Sebetulnya Rara Sedah Mirah bukanlah keturunan orang jahat, tidak pula menjadi murid orang jahat. Ayahnya bernama Jumangil adalah seorang Demang di kademangan Jalegong, seorang yang terkenal gagah dan jujur. Sedah Mirah diusir dari kademangan Jalegong, diusir oleh ayahnya sendiri Demang Jumangil yang terkenal dengan panggilan Demang Jalegong. Sebagai seorang yang dihormati di Kademangan Jalegong, merasa malu karena anaknya hamil di luar nikah.

Rara Sedah Mirah tidak dapat membawa kehadiran Guntur Geni, lelaki yang pernah menggaulinya, dan membuahkan hasil dalam perutnya.

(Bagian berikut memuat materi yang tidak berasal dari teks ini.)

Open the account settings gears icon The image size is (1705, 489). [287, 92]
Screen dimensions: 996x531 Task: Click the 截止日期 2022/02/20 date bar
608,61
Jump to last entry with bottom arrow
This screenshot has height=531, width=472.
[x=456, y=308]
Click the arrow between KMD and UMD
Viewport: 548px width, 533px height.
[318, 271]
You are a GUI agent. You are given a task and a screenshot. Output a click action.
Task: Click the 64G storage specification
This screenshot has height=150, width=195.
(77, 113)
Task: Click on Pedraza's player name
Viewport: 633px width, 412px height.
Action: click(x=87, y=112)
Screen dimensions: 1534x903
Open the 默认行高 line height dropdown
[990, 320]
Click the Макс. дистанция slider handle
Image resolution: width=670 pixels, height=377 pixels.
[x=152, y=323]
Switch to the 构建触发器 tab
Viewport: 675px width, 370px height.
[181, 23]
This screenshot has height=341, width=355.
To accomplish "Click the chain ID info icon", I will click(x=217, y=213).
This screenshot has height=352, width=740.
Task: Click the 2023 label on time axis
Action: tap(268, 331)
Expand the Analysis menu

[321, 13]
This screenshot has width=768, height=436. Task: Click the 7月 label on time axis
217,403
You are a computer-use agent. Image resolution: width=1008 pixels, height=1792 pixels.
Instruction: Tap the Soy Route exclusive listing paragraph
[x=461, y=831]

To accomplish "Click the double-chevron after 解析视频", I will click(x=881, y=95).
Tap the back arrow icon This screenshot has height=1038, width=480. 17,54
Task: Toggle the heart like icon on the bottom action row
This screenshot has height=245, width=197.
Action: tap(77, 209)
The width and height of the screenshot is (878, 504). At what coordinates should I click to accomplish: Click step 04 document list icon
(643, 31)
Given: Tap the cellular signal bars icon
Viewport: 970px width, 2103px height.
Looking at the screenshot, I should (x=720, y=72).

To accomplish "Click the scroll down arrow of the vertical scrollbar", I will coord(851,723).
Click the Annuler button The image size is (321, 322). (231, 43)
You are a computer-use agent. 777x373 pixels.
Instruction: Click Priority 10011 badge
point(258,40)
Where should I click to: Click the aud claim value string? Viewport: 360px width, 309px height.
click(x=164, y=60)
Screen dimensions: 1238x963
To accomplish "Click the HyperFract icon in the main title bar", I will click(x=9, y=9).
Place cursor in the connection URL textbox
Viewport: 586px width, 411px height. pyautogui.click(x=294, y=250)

Alasannya memang sederhana, karena Guntur Geni tidak dapat diketahui keberadaannya, meski Guntur Geni adalah masih keluarga besar Padepokan Arga Merbabu, bahkan putra dari Ki Ageng Wanabaya, tetapi dia juga telah diusir oleh orang tuanya. Sehingga tidak dapat diketahui dengan jelas, kemana tujuannya setelah meninggalkan Padepokan Arga Merbabu.

Kandungan dalam perut Rara Sedah Mirah semakin membesar, namun tidak ada yang bertanggung jawab. Ki Demang sebagai orang yang terpadang tentu merasa jengah dengan keadaan putrinya, maka demi menjaga kehormatan dirinya, Ki Demang Jalegong mengusir putri satu-satunya dari Kademangan Jalegong. Tiga bulan setelah kepergian Rara Sedah Mirah, tesiar berita bahwa kademangan Jalegong terjadi huruhara, perampokan besar-besaran oleh golongan sesat dari Nusakambangan. Sebagai seorang Demang yang harus melindungi warganya, ayahnya tewas di tangan penjahat, dan ibunya meninggal karena duka setelah ayahnya meninggal.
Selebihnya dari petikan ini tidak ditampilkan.